Multi-modal inference: How to add value to infrastructure monitoring data
Dr. Rodrigo Sarlo, Virginia Tech
Hosted by: Soto Structures Lab (www.sotostructures.com)
The growing popularity of concepts like Smart Cities, Internet-of-things, and Digital Twins means we are collecting more sensor data on infrastructure than ever before. However, raw data alone has little value, what is more important is the information it provides and the decisions that it enables. Certain types of sensing modalities (e.g. accelerometers, cameras, and LIDAR) collect high resolution data that can yield a variety of rich, and sometimes unexpected, information. Through targeted signal processing and analysis, it is possible to infer high-level information for a variety of civil infrastructure applications. “Inference” is the key word, since much of the information contained in physical data is not readily obvious from observation alone.
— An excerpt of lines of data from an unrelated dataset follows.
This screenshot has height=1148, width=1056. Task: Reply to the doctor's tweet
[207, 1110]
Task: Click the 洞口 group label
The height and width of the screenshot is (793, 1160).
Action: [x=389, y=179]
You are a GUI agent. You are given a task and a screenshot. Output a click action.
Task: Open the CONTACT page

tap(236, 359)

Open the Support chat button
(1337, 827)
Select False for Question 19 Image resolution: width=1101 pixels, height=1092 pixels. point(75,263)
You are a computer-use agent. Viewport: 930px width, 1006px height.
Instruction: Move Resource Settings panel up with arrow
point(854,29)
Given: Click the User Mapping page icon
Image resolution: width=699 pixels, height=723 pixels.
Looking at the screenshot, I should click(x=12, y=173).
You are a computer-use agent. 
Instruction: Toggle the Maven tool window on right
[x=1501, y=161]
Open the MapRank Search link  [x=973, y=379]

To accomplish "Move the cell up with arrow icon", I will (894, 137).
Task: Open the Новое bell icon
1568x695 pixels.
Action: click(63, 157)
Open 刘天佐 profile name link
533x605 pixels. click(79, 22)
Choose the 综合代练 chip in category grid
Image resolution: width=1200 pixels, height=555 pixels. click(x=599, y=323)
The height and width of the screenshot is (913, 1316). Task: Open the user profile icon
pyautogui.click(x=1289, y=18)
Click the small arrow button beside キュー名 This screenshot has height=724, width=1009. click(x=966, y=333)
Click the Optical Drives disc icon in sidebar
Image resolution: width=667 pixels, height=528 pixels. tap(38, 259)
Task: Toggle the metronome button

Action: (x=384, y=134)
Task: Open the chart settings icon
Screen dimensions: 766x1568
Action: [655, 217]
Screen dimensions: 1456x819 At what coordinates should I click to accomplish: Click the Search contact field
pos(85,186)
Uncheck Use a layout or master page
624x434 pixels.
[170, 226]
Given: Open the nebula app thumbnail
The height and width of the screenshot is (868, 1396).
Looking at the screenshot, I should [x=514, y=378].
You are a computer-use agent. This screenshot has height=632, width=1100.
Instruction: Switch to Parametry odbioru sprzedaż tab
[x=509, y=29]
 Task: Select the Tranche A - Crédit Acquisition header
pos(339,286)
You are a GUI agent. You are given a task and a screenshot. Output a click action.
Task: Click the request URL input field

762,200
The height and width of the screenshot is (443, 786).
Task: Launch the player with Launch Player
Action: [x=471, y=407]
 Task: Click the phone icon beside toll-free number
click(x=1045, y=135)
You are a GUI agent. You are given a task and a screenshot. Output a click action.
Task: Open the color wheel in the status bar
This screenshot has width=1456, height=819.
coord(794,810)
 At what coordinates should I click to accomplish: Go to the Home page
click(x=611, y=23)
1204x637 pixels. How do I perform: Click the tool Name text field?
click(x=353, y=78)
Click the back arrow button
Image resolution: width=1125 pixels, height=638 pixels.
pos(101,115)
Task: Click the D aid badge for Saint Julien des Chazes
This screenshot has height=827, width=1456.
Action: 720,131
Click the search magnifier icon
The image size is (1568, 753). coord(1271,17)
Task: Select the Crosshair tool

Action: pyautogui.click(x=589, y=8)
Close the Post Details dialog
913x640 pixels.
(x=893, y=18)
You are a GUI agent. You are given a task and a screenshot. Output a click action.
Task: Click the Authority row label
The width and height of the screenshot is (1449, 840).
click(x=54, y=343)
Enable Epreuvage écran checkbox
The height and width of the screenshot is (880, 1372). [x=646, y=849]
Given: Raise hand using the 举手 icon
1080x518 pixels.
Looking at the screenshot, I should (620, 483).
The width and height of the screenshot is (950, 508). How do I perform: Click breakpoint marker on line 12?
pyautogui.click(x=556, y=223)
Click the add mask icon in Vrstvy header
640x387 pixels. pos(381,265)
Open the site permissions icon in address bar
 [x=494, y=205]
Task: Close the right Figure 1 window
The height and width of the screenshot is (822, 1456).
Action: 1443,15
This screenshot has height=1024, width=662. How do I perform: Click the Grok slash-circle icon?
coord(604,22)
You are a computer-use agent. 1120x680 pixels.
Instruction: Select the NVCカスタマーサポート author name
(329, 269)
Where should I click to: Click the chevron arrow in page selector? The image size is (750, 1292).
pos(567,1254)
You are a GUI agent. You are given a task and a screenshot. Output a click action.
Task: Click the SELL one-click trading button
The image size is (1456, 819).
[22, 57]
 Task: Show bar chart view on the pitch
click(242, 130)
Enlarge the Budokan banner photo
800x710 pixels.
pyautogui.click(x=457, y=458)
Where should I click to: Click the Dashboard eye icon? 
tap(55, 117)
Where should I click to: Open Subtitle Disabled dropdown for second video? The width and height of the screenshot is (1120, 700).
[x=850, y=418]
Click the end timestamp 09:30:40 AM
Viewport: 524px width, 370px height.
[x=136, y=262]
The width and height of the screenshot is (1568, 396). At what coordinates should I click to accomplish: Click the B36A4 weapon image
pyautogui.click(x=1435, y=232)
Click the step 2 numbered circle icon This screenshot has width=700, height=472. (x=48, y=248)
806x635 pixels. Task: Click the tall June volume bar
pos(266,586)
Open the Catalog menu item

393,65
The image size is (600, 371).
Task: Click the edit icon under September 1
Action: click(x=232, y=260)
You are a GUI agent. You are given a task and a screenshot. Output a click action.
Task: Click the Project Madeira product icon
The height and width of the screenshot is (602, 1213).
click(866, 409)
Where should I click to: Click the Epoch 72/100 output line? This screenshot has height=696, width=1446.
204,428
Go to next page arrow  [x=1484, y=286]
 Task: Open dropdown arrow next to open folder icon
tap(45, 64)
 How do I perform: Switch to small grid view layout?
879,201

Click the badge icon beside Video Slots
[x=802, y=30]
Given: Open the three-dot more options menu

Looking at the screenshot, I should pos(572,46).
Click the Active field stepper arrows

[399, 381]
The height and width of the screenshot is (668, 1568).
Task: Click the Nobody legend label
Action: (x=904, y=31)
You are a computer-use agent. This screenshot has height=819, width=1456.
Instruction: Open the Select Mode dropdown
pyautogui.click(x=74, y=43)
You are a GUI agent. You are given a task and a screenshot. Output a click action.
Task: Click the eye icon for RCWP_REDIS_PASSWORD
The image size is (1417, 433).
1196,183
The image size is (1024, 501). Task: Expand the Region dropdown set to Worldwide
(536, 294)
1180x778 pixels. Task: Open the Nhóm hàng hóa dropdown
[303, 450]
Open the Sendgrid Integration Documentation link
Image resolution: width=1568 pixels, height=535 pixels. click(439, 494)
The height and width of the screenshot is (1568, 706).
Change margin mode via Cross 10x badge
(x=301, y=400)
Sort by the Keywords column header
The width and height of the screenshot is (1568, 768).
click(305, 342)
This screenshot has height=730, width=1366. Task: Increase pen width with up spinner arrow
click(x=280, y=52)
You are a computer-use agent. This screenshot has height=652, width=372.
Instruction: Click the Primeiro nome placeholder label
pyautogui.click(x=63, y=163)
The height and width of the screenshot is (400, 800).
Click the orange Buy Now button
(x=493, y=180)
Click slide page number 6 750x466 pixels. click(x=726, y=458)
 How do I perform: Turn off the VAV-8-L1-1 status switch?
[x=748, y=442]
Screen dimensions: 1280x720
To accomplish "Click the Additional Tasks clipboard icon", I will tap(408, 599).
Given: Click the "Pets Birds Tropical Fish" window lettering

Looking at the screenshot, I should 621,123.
Our lab is multi-modal inference techniques which produce high-level, actionable data, including: 1) Using LIDAR point clouds to infer a building’s structural design, 2) Using traffic cameras to infer structural damage in traffic light masts, 3) Using vibrations to infer building occupancy patterns for operation management. Each of these examples demonstrate one of three main advantages of multi-modal inference techniques. Firstly, they value to certain data acquisition techniques by making them more versatile. Secondly, they are useful for “recycling” existing infrastructure data for a new purpose. Finally, they can be used to design infrastructure hardware which adapts to future needs.